Single by DaBaby

from the album Blame It on Baby
- Released: April 1, 2020
- Length: 2:19
- Label: Interscope; South Coast Music Group;
- Songwriters: Jonathan Kirk; De'Juane Dunwood;
- Producer: DJ Kid

DaBaby singles chronology
| "Vibez" (2020) | "Find My Way" (2020) | "Rockstar" (2020) |

Music video
- "Find My Way" on YouTube

= Find My Way (DaBaby song) =

2020 single by DaBaby

"Find My Way" (stylized in all caps) is a song by American rapper DaBaby, released as the lead single from his third studio album Blame It On Baby on April 1, 2020.

==Composition==
The song is produced by DJ K.i.D, who also produced DaBaby's "Intro" and "Shut Up". Lyrically, it deals with DaBaby finding the way to his career. DaBaby switches the flow and cadence on the song and sings on the chorus, while rapping on the two verses.

The guitar riff was sampled from Prime Loops' "Melodic Guitar Hooks 95amin Acoustic Groovy 2" from the sample pack "Melodic Guitar Hooks."

==Promotion==
DaBaby teased the song for the first time with a video posted on Instagram on March 25, 2020. He later posted an acoustic video with guitarist Einer Bankz on March 30. The track was released with the music video on April 1, 2020.

=== Dating rumors ===
On March 30, 2020, B. Simone, who starred in the music video, shared a photo of DaBaby grabbing her butt, with the caption "❤️ 🔐". This sparked dating rumors between the two. However, DaBaby debunked these rumors with the announcement of the song and its accompanying music video.

==Music video==
The music video, directed by Reel Goats, was released on April 1, 2020, and co-stars Instagram influencer B. Simone. The concept bears similarities to the story of Bonnie and Clyde. It shows DaBaby with B. Simone in a car, with flashbacks of the pair shooting people. They then check into in a hotel. Other patrons soon tell the hotel about them and the hotel staff knocks on DaBaby and Simone's hotel door and orders them to leave immediately saying they have two minutes to do so. DaBaby later talks from inside and uses obscene language. After, DaBaby and Simone do not talk, but Simone finds the gun and gives it to DaBaby. The hotel staff start shooting down the room to get in and DaBaby, who is hidden with Simone, begins returning fire.

=== Alternate ending ===
DaBaby shared an alternate ending to the music video on April 8, 2020, with the caption "Raise ya hand for the alternate ending ? 🙋🏾‍♂️". Reasoning for B. Simone being on the video was being on Wild 'n Out with being a guest star and captain of the New School at the time,

== Critical reception ==
The track received generally positive reviews.
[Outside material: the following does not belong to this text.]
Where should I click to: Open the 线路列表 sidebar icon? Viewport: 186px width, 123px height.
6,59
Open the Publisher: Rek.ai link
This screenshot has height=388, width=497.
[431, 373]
Bianca Gracie of Billboard called the track "melodic". Mitch Findlay of HotNewHipHop was extremely positive about the song, calling it his "most stylistically daring track in a minute", saying it was "certainly a promising direction for the rapper's upcoming third studio album". He also said the track "has all the making of a full-fledged hit", and called the delivery "passionate" and "confident", and the production "seductive yet dangerous".

==Commercial performance==
"Find My Way" charted in the UK, Australia, New Zealand, and at number 22 on the US Billboard Hot 100.

==Charts==

Chart performance for "Find My Way"
| Chart (2020) | Peak position |
|---|---|
| Australia (ARIA) | 47 |
| Canada Hot 100 (Billboard) | 33 |
| Ireland (IRMA) | 25 |
| Lithuania (AGATA) | 41 |
| New Zealand Hot Singles (RMNZ) | 2 |
| Portugal (AFP) | 72 |
| Sweden Heatseeker (Sverigetopplistan) | 1 |
| Switzerland (Schweizer Hitparade) | 68 |
| UK Singles (Official Charts) | 46 |
| US Billboard Hot 100 | 22 |
| US Hot R&B/Hip-Hop Songs (Billboard) | 12 |

==Certifications==

Certifications and sales for "Find My Way"
| Region | Certification | Certified units/sales |
| United States (RIAA) | Platinum | 1,000,000^{‡} |
^{‡} Sales+streaming figures based on certification alone.